§ TASK DIRECTIONS
Your answer should be the line that contains "Open embed options" and each line after it, restated word for word through the final line of the entries.

Stored records:
- Opening Delimiter -
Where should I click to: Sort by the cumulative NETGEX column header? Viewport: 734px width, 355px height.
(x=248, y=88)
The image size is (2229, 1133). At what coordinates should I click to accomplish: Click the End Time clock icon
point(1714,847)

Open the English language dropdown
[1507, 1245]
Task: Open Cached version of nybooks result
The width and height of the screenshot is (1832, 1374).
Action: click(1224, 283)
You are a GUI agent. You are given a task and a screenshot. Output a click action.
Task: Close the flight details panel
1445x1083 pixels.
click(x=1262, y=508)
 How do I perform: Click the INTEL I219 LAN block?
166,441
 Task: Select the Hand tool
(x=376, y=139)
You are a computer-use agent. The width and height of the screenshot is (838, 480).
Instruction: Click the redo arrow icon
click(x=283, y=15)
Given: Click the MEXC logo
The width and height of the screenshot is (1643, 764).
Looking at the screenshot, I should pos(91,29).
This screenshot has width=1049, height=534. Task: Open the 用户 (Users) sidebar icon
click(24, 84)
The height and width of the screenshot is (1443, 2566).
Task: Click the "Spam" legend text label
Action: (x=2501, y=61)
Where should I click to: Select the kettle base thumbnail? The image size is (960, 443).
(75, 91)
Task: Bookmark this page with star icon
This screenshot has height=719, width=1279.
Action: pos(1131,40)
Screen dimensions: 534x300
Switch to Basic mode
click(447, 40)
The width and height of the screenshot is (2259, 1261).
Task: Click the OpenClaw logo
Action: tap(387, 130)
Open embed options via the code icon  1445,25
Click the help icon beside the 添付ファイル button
- Closing Delimiter -
§ RESULT OF THIS EXERCISE
Open embed options via the code icon  1445,25
Click the help icon beside the 添付ファイル button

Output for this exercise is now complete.